In the copy, include exactly the lines from the one with "This screenshot has width=808, height=532." through the end of the data and no others, both ends kept, with every picture left out.

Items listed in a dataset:
▼▼▼

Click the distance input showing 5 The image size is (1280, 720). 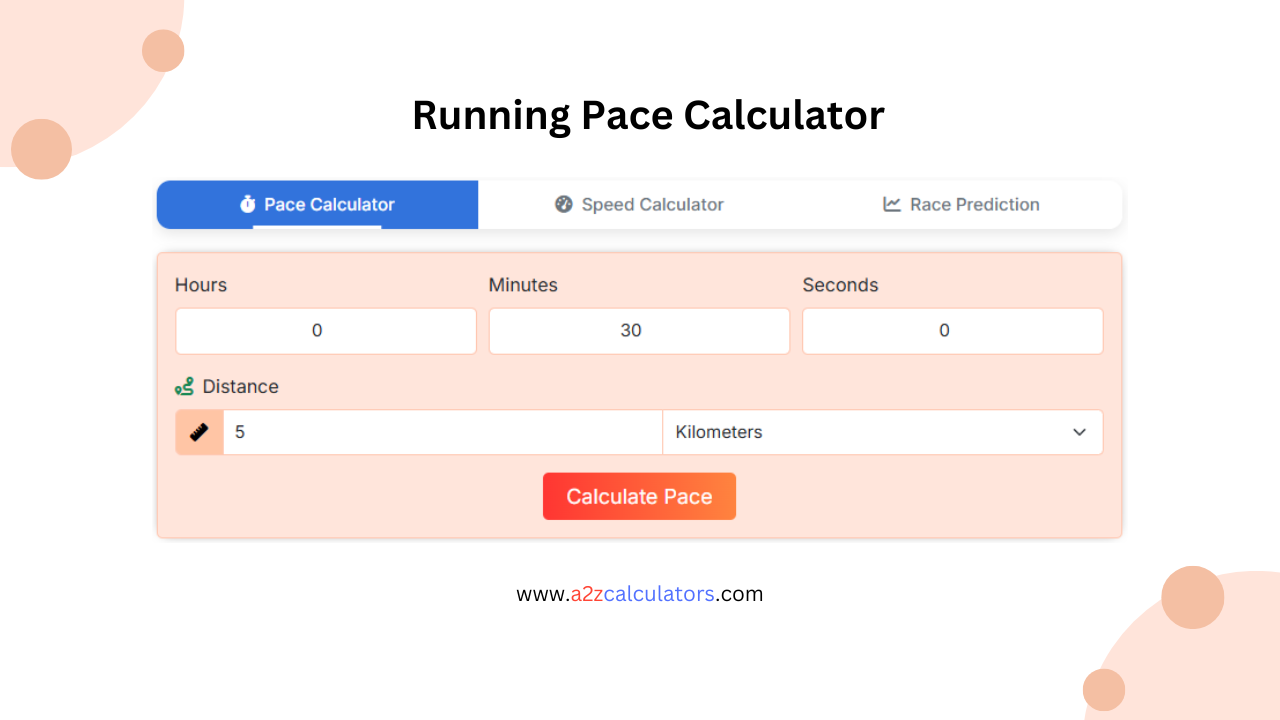point(440,432)
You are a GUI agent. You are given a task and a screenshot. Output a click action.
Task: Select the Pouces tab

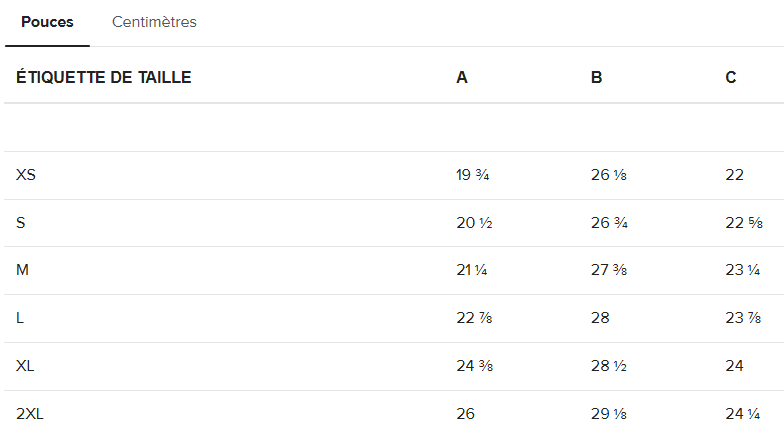point(48,22)
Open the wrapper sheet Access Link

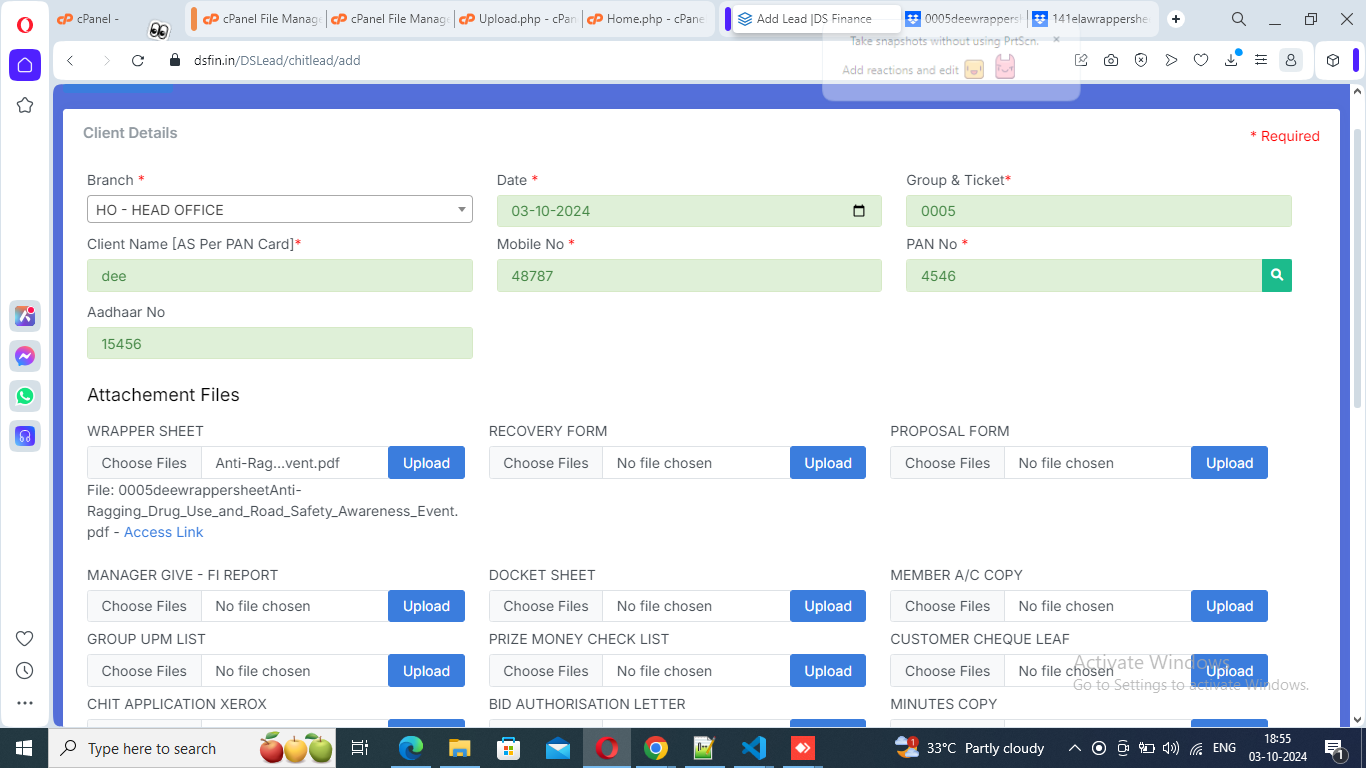pyautogui.click(x=163, y=532)
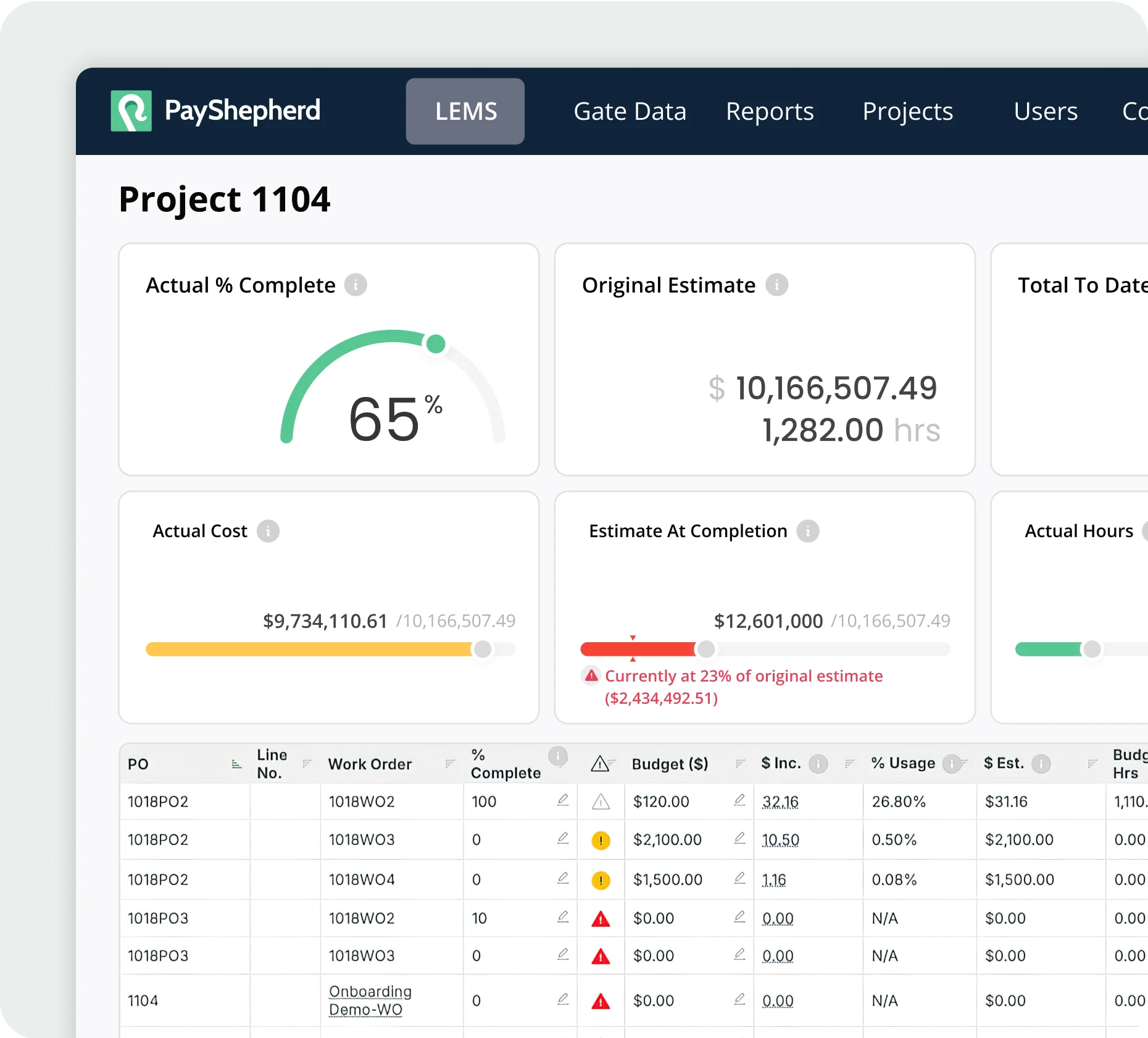Click yellow warning icon in 1018WO4 row
The height and width of the screenshot is (1038, 1148).
[601, 880]
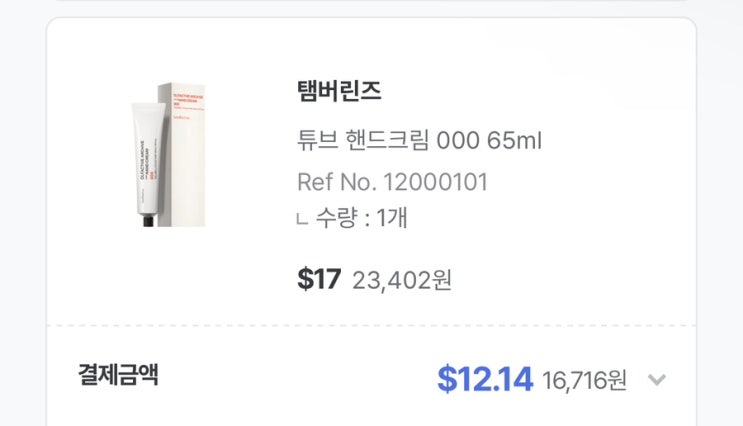Click the 16,716원 payment amount
743x426 pixels.
coord(584,380)
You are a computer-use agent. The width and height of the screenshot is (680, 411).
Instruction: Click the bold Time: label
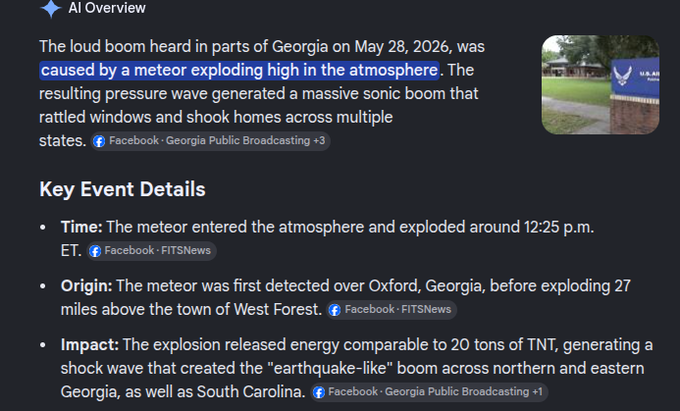82,227
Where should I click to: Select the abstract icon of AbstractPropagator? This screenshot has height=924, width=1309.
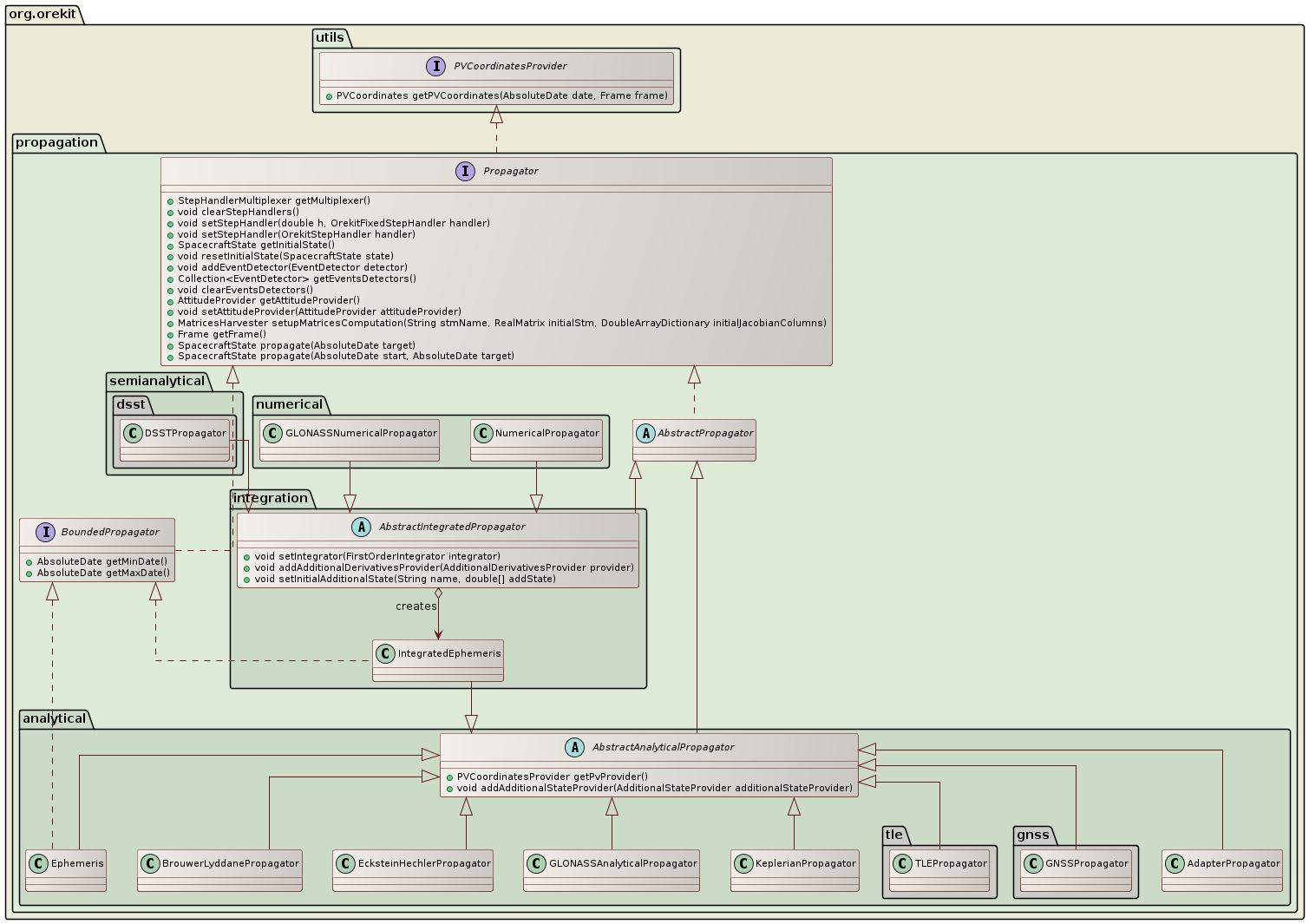(x=645, y=433)
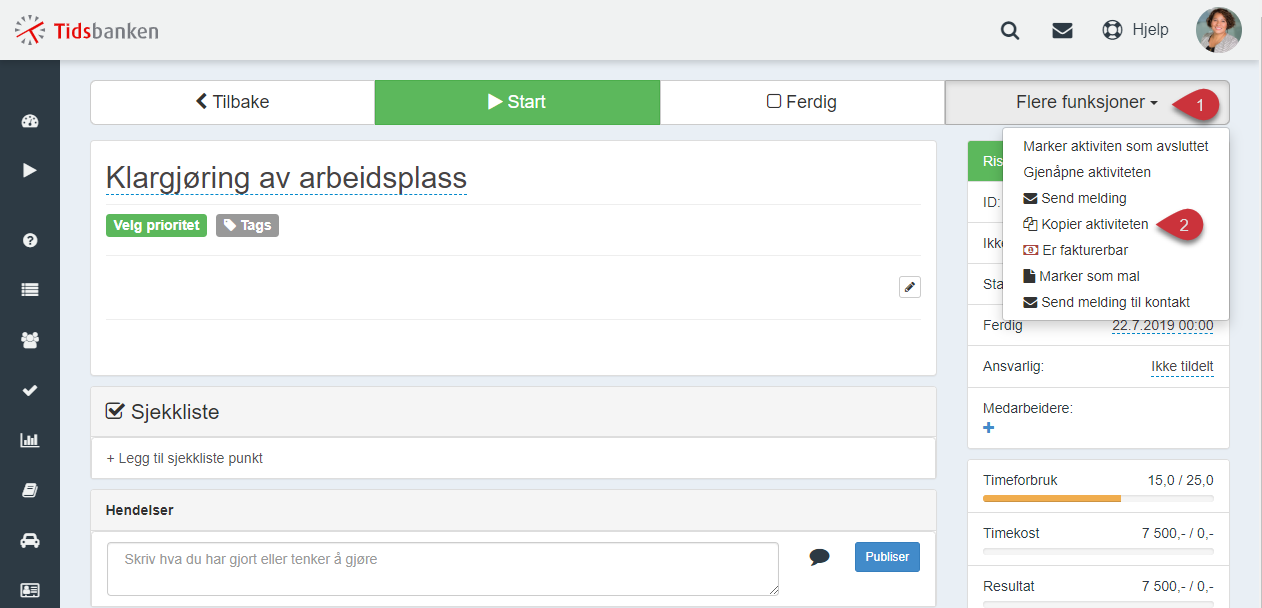Open messages envelope icon in header
The image size is (1262, 608).
(x=1062, y=30)
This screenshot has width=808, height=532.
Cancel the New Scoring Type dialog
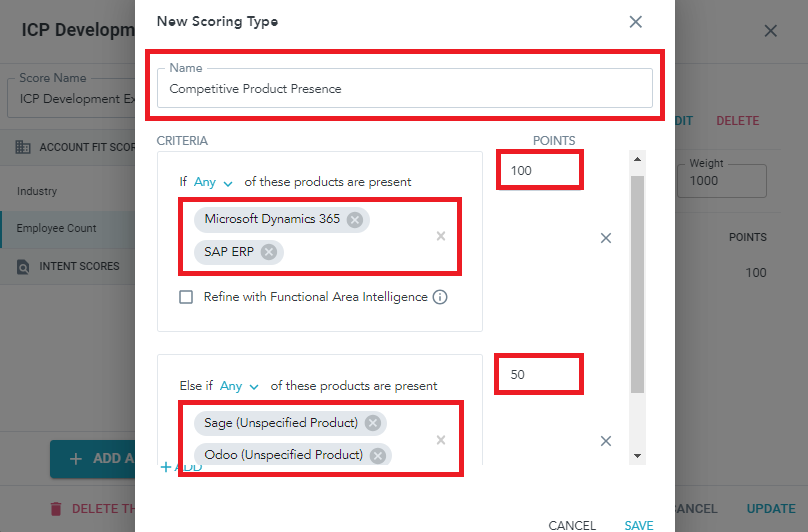(572, 525)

▲▲▲

▶ EXERCISE RESPONSE
This screenshot has width=808, height=532.
Cancel the New Scoring Type dialog
(572, 525)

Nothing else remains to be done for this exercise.